私たちは、またもや自分を推薦しようとしているのでしょうか。それとも、ある人々のように、あなたがたに宛てた推薦状とか、あなたがたからの推薦状とかが、私たちに必要なのでしょうか。
私たちの推薦状はあなたがたです。それは私たちの心に書き記されていて、すべての人に知られ、また読まれています。
あなたがたが、私たちの奉仕の結果としてのキリストの手紙であることは、明らかです。それは、墨によってではなく生ける神の御霊によって、石の板にではなく人の心の板に書き記されたものです。
私たちはキリストによって、神の御前でこのような確信を抱いています。
何かを、自分が成したことだと考える資格は、私たち自身にはありません。私たちの資格は神から与えられるものです。
神は私たちに、新しい契約に仕える者となる資格を下さいました。文字に仕える者ではなく、御霊に仕える者となる資格です。文字は殺し、御霊は生かすからです。
石の上に刻まれた文字による、死に仕える務めさえ栄光を帯びたものであり、イスラエルの子らはモーセの顔にあった消え去る栄光のために、モーセの顔を見つめることができないほどでした。そうであれば、
御霊に仕える務めは、もっと栄光を帯びたものとならないでしょうか。
罪に定める務めに栄光があるのなら、義とする務めは、なおいっそう栄光に満ちあふれます。
実にこの点において、かつては栄光を受けたものが、それよりさらにすぐれた栄光のゆえに、栄光のないものになっているのです。
消え去るべきものが栄光の中にあったのなら、永続するものは、なおのこと栄光に包まれているはずです。
このような望みを抱いているので、私たちはきわめて大胆にふるまいます。
モーセのようなことはしません。彼は、消え去るものの最後をイスラエルの子らに見せないように、自分の顔に覆いを掛けました。

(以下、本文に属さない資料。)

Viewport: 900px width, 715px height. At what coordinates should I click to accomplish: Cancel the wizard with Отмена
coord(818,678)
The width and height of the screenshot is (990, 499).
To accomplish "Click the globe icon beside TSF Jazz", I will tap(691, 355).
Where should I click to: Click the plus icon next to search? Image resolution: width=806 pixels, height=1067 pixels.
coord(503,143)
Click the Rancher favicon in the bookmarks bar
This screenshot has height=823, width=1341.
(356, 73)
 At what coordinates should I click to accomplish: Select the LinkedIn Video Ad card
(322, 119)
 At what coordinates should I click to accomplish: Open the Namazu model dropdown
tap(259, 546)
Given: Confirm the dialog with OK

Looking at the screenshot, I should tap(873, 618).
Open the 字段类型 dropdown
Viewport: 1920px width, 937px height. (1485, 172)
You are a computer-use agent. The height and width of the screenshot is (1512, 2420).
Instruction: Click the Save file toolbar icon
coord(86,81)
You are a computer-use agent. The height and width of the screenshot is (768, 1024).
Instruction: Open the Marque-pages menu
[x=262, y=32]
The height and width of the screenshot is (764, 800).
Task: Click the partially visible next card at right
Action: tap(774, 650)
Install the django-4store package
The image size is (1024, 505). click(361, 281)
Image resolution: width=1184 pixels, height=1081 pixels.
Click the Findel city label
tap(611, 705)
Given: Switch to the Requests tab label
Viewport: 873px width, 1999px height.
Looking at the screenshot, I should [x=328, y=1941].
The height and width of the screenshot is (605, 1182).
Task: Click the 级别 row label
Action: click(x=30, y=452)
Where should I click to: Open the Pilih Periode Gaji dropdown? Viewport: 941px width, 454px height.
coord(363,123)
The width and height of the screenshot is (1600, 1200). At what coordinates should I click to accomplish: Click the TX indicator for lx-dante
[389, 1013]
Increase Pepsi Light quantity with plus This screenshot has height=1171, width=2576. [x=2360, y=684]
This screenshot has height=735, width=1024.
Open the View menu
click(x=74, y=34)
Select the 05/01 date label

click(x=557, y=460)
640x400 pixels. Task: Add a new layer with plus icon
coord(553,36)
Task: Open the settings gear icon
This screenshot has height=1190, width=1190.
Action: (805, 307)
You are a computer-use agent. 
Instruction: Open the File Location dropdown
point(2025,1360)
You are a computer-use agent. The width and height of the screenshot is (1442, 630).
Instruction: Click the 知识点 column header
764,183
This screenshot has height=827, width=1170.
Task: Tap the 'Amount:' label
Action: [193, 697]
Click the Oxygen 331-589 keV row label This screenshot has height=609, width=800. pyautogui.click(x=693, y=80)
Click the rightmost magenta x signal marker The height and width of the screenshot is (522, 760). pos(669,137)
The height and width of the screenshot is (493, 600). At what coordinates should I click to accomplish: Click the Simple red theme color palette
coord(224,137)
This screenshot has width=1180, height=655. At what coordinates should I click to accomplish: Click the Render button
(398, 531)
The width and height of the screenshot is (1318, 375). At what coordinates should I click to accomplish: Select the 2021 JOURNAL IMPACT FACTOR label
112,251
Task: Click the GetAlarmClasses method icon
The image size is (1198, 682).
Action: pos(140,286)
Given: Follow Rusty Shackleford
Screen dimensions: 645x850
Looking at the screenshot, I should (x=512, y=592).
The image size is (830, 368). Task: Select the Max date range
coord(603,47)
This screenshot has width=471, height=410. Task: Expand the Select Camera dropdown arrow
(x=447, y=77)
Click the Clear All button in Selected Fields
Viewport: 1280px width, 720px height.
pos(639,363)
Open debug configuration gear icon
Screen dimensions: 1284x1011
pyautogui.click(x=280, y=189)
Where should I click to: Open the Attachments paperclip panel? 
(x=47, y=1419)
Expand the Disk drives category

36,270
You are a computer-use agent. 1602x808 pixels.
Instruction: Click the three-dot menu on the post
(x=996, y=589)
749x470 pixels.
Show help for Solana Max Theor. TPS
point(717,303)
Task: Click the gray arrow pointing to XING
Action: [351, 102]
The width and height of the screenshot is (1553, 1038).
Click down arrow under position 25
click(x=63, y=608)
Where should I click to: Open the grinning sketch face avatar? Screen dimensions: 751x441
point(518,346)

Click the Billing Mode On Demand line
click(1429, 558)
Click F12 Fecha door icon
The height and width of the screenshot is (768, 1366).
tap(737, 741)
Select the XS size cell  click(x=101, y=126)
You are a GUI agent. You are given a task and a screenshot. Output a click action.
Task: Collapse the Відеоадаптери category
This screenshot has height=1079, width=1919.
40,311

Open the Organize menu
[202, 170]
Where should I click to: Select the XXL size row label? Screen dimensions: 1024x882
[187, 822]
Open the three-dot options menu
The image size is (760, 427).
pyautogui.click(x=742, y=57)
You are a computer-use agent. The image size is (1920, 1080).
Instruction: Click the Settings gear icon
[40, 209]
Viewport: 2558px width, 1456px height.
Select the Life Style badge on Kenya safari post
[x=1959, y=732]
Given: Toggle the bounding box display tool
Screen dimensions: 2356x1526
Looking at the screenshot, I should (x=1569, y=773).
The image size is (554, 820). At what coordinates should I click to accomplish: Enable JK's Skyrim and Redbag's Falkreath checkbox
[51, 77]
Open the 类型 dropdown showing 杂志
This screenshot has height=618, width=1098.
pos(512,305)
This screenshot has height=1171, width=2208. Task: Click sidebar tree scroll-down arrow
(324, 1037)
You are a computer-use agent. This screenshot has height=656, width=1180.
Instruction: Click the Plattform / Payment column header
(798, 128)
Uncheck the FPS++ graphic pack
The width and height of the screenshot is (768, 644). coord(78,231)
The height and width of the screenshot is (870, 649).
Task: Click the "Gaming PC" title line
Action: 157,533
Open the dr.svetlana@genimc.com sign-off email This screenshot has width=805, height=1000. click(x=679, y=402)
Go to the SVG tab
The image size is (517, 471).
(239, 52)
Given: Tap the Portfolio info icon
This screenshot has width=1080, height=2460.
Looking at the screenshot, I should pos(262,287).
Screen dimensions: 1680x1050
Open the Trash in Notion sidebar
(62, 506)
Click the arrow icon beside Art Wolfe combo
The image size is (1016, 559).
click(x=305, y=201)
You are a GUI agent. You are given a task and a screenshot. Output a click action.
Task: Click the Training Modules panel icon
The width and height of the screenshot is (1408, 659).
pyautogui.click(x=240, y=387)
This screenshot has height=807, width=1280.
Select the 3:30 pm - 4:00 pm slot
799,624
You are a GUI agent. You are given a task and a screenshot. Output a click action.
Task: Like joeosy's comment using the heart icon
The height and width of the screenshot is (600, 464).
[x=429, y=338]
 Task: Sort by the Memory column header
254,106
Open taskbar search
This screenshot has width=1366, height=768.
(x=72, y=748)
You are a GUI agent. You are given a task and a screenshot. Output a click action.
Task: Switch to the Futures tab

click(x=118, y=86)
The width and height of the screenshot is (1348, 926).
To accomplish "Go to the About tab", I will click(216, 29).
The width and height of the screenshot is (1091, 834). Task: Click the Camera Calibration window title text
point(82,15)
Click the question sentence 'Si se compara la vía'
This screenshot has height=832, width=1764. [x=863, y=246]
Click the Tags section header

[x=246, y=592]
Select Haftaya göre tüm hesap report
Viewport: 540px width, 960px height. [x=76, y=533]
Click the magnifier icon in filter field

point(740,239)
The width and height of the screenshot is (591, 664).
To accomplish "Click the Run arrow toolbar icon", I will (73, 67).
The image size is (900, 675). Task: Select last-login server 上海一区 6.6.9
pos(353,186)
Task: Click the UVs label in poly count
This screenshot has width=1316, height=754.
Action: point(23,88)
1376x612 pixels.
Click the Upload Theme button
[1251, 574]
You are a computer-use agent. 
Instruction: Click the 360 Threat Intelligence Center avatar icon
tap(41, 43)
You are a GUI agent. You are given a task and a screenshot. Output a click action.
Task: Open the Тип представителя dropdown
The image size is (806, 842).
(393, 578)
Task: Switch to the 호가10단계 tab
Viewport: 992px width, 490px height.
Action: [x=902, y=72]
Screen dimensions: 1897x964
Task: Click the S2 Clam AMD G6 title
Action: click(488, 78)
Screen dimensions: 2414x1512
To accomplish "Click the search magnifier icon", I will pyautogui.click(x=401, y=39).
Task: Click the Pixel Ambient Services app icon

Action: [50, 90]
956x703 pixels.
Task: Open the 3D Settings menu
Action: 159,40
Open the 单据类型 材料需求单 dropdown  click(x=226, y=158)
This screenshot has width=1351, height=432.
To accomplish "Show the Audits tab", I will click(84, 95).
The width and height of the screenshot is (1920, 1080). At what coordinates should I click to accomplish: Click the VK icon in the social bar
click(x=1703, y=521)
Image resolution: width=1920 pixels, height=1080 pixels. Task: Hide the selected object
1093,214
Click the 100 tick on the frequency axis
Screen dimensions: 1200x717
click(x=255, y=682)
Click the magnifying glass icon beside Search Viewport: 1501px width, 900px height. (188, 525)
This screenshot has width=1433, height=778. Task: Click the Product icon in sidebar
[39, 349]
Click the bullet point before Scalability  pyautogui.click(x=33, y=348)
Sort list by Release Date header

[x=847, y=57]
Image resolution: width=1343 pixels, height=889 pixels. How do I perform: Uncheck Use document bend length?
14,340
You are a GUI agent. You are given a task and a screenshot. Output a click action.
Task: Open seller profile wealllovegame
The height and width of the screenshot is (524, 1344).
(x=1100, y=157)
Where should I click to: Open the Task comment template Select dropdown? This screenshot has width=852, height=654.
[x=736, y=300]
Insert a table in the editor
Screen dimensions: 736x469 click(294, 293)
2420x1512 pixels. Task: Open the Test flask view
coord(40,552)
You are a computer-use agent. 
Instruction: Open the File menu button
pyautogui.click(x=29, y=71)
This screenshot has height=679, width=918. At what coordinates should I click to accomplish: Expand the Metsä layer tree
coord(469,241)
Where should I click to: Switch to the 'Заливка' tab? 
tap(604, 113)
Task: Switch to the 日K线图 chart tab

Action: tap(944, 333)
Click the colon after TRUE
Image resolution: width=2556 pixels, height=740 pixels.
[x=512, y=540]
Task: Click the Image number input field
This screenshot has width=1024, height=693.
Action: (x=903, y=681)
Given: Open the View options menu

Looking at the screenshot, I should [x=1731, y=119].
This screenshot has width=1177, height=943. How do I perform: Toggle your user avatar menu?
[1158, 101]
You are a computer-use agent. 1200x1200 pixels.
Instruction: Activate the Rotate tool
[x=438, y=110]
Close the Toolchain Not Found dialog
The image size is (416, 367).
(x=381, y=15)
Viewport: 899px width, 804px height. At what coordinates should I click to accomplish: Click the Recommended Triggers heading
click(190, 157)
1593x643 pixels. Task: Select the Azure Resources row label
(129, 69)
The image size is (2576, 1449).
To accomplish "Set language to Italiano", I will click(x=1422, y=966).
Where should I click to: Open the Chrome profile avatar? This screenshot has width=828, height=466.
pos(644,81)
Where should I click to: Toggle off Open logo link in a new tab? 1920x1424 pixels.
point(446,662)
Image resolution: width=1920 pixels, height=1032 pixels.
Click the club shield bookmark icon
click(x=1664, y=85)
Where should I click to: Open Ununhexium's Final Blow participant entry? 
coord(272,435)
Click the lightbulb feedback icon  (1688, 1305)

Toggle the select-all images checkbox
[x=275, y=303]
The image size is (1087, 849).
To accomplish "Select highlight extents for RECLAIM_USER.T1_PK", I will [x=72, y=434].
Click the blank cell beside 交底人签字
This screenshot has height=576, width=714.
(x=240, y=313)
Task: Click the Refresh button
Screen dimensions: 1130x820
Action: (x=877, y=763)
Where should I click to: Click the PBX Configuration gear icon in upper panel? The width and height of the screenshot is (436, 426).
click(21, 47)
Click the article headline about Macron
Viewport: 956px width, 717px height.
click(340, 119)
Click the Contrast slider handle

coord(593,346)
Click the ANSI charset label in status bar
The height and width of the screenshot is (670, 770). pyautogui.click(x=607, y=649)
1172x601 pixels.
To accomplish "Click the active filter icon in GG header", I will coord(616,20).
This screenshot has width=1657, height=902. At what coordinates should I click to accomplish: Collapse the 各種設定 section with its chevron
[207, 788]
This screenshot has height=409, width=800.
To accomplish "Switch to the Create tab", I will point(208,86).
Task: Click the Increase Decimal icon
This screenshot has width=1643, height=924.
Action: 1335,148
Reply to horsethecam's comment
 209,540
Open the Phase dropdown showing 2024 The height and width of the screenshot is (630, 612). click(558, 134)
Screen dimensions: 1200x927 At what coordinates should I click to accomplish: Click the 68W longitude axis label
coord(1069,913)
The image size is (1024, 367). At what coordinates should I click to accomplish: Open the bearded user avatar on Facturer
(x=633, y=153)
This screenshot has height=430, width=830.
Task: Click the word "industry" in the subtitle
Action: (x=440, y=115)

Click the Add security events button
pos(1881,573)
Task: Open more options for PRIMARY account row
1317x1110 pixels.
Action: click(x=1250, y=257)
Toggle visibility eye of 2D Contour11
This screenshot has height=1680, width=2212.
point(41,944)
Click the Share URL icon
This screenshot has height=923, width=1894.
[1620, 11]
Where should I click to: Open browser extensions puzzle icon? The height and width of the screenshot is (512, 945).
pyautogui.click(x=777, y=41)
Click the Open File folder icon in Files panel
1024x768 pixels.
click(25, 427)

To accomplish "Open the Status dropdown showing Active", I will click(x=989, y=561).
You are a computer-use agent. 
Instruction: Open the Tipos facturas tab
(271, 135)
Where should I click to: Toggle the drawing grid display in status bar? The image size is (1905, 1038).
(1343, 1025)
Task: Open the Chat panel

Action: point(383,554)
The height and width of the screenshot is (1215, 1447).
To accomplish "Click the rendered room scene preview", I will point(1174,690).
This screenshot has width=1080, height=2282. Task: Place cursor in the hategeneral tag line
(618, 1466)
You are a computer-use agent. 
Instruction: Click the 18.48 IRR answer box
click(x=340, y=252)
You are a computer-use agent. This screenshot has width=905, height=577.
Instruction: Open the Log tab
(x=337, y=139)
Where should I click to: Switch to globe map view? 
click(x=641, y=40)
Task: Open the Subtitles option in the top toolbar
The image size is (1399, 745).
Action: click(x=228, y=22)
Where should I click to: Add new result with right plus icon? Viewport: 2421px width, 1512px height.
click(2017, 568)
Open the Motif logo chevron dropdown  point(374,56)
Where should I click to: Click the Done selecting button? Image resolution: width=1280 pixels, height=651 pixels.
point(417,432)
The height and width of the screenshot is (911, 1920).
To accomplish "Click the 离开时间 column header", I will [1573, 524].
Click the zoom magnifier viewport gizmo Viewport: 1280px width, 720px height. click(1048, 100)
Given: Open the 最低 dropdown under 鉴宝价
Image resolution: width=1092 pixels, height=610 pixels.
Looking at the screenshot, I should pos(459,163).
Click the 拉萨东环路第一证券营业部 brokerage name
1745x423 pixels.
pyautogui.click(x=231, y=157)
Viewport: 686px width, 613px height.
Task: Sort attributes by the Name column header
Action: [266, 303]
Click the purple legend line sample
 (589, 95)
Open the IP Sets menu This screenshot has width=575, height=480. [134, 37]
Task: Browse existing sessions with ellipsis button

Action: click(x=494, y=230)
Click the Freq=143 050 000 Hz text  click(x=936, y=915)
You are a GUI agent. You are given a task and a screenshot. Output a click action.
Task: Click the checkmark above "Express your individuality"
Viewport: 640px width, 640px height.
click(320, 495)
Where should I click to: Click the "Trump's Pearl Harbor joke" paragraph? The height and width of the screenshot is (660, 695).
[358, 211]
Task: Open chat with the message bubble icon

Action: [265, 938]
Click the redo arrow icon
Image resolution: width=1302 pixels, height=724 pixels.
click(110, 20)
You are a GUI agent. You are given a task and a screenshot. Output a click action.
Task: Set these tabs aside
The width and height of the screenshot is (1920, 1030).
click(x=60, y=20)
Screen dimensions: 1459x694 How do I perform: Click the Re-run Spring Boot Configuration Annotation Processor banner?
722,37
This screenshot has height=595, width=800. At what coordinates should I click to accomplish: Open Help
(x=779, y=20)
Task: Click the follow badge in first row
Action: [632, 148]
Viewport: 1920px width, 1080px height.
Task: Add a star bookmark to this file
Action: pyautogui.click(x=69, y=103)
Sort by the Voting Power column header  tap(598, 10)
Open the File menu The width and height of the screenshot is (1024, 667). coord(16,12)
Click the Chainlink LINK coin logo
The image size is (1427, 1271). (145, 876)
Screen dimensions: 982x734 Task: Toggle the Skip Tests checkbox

しかし、イスラエルの子らの理解は鈍くなりました。今日に至るまで、古い契約が朗読されるときには、同じ覆いが掛けられたままで、取りのけられていません。それはキリストによって取り除かれるものだからです。
確かに今日まで、モーセの書が朗読されるときはいつでも、彼らの心には覆いが掛かっています。
しかし、人が主に立ち返るなら、いつでもその覆いは除かれます。
主は御霊です。そして、主の御霊がおられるところには自由があります。
私たちはみな、覆いを取り除かれた顔に、鏡のように主の栄光を映しつつ、栄光から栄光へと、主と同じかたちに姿を変えられていきます。これはまさに、御霊なる主の働きによるのです。